##### Dataset records #####

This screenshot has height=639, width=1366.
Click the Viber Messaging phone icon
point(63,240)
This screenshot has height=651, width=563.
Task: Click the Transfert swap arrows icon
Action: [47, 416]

#####

- _Task brief_: Return each line of the entries above verbatim, without altering a single character.

- _Solution_:
This screenshot has height=639, width=1366.
Click the Viber Messaging phone icon
point(63,240)
This screenshot has height=651, width=563.
Task: Click the Transfert swap arrows icon
Action: [47, 416]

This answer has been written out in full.